Türcke hält Forderungen wie Schuldenschnitte, Trennung von Geschäfts- und Investmentbanken, Abkommen gegen Kapitalflucht und Steuerschlupflöcher für sinnvoll, da sie Schritte in die richtige Richtung seien und „Appetit auf tiefere Eingriffe“ (S. 463) machen würden. Auch ein neues „Bretton Woods“ oder ein „Euro-Bancor“ seien denkbar. Doch am Ende müsste mehr stehen, nämlich die Überwindung des Geldes. „Geld kam in die Welt, um seine Anlässe zu beseitigen und damit sich selbst überflüssig zu machen“ (S. 467) – damit lässt uns der Autor am Ende freilich allein.

Hans Holzinger

Türcke, Christoph:  Philosophie des Geldes.
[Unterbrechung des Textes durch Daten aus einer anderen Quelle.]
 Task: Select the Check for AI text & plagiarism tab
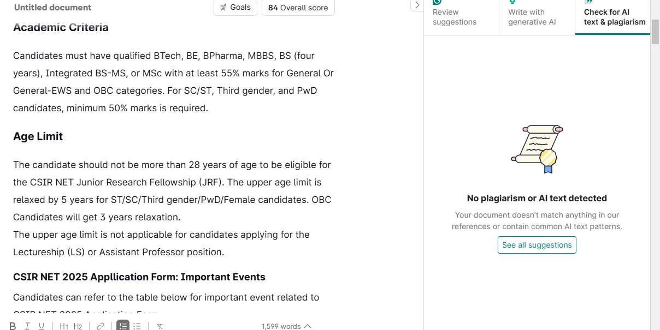pos(613,16)
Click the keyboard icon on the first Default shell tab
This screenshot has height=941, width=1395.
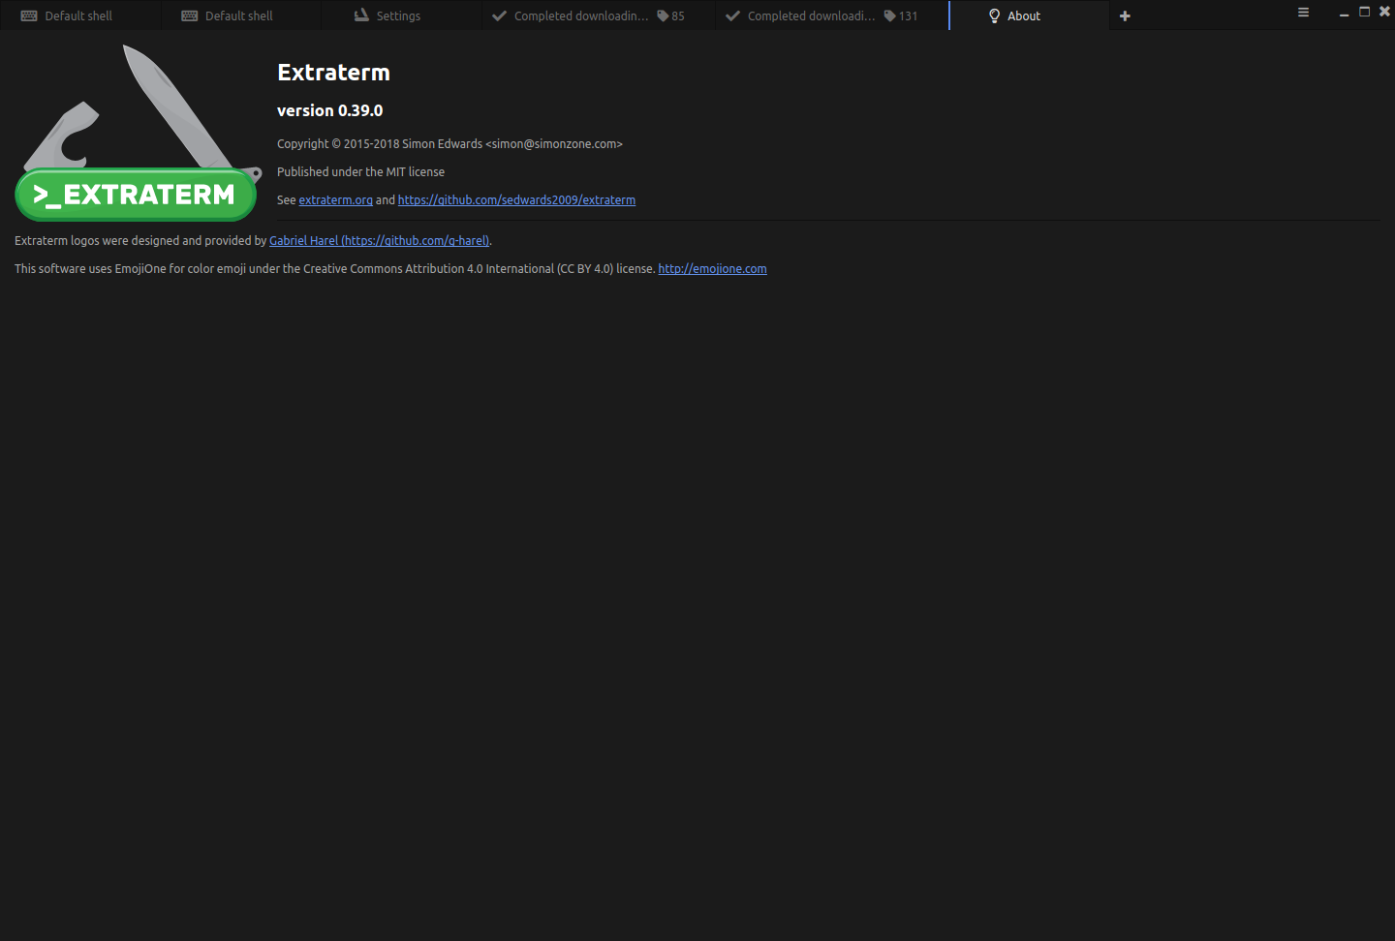(30, 15)
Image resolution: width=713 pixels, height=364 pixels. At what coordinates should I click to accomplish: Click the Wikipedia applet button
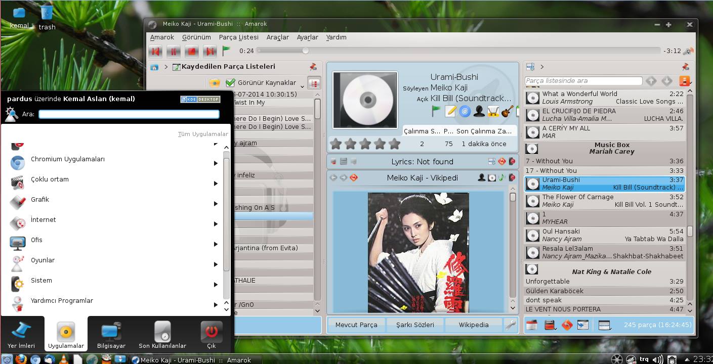474,325
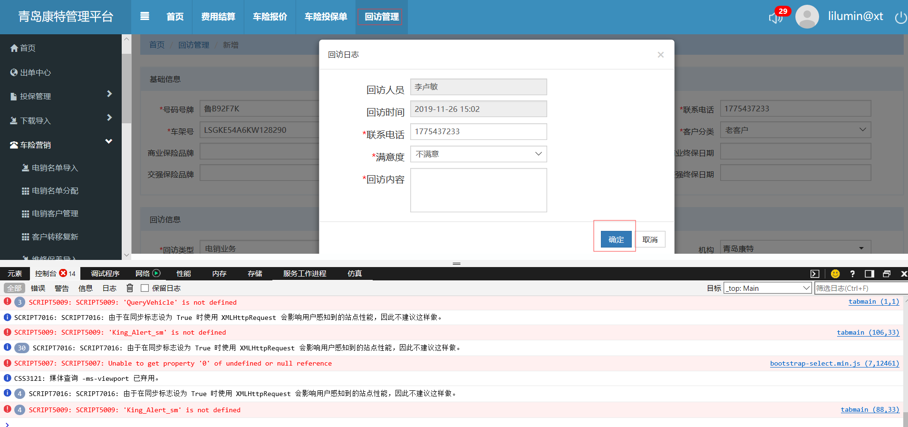Click the 回访内容 text area
The width and height of the screenshot is (908, 427).
pos(478,190)
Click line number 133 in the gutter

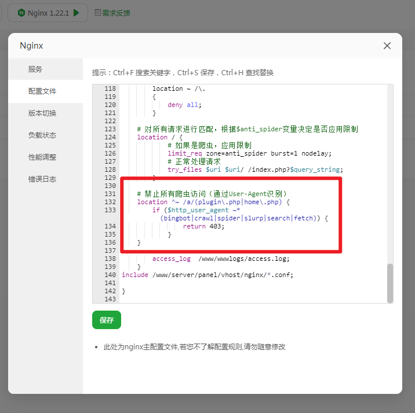tap(110, 211)
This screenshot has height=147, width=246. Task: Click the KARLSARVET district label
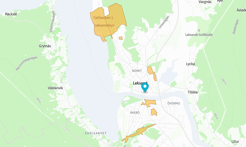pos(96,133)
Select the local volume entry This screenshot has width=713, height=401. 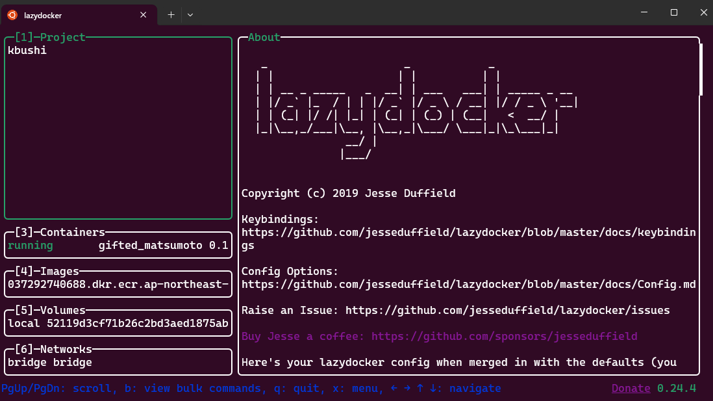point(118,324)
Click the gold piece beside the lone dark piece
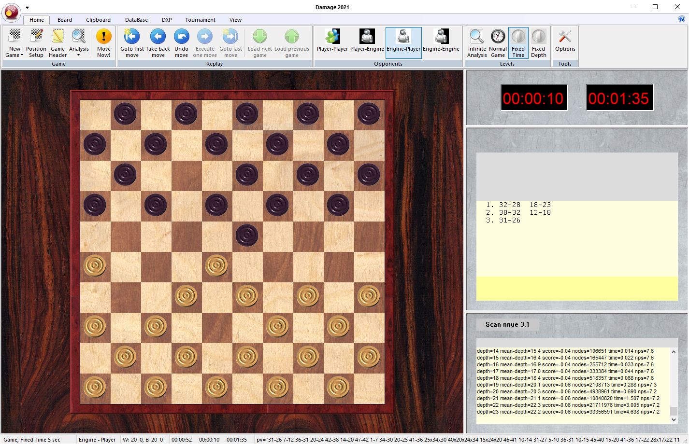Viewport: 689px width, 444px height. [216, 265]
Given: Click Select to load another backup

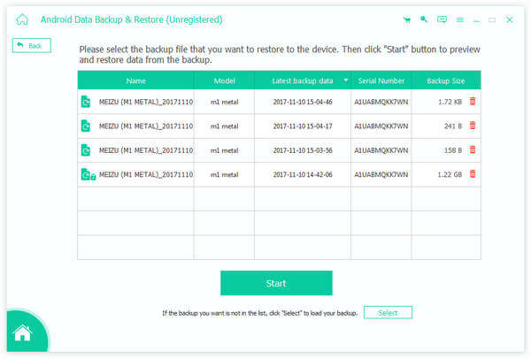Looking at the screenshot, I should 388,312.
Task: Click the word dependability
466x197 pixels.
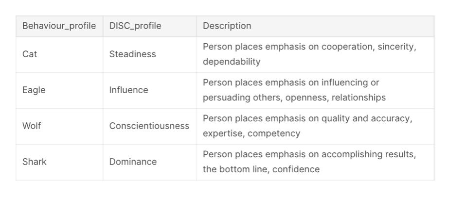Action: click(232, 62)
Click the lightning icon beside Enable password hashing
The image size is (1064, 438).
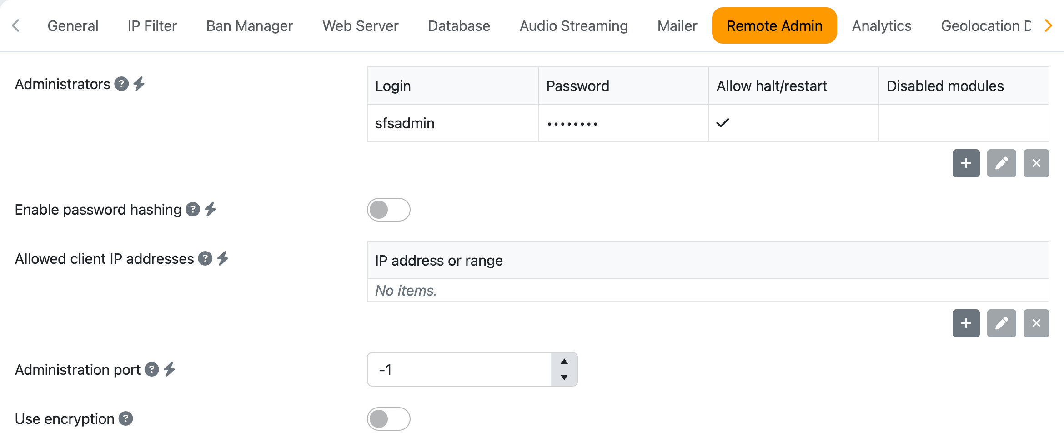click(x=210, y=209)
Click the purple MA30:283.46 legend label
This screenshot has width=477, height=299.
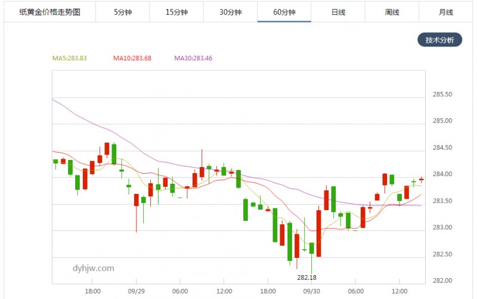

München: C. H. Beck, 2015. 480 S. € 29,95 [D], 30,80 [A] ISBN 978-3-406-674570-0

„Wie der IWF im Kraftfeld der USA die Verwaltung der Schuldenkrise der Dritten Welt übernahm, so tut es nun der ESM im Kraftfeld Deutschlands und Frankreichs mit der Schuldenkrise Europas.“ (Türcke S. 390)
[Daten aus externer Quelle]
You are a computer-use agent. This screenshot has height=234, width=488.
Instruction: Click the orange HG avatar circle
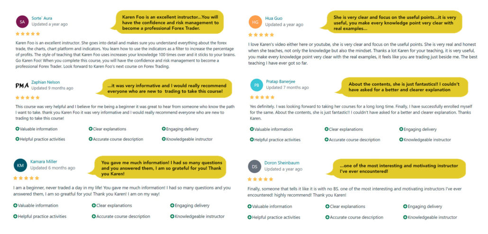pos(255,22)
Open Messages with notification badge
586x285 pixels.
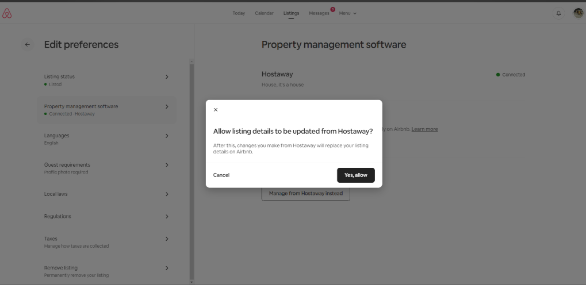click(319, 13)
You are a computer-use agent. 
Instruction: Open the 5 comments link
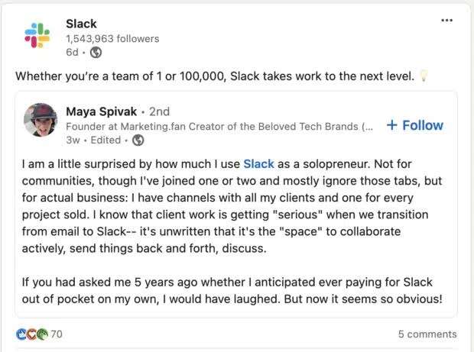[x=427, y=334]
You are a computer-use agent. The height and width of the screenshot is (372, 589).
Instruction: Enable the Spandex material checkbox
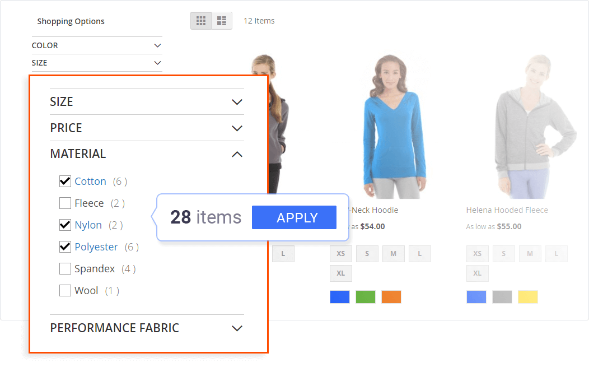65,269
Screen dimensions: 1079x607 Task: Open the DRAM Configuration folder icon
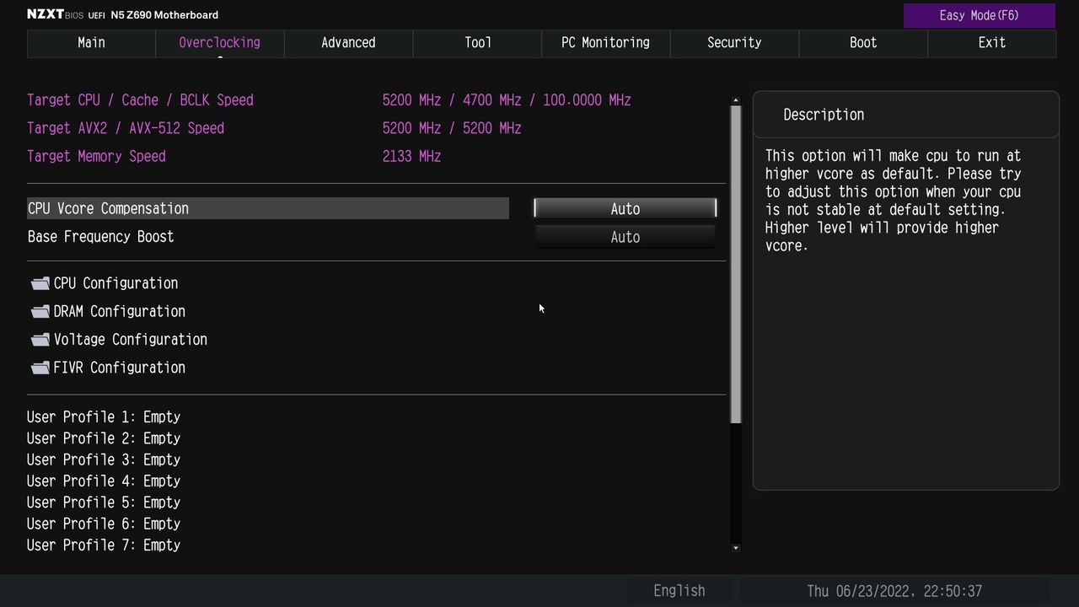click(40, 311)
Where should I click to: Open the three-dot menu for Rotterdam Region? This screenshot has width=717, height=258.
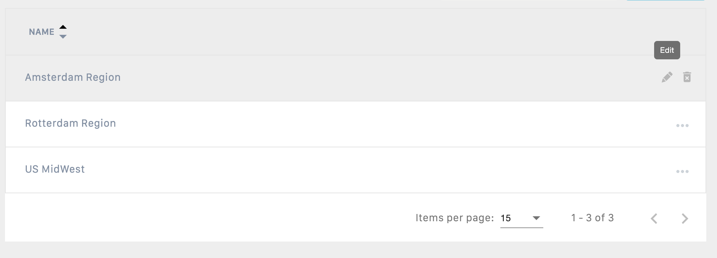click(x=682, y=126)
„Solange die Regierungen die Staatsverschuldung eher durch Anleihen auf den Finanzmärkten zu dämpfen suchen als durch steuerliche Abschöpfung der auf diesen Märkten umlaufenden Billionen, machen sie faktisch mehr gemeinsame Sache mit der neoliberalen Finanzwelt als mit den Bürgern, in deren Namen sie zu handeln vorgeben.“ (Türcke  S. 460)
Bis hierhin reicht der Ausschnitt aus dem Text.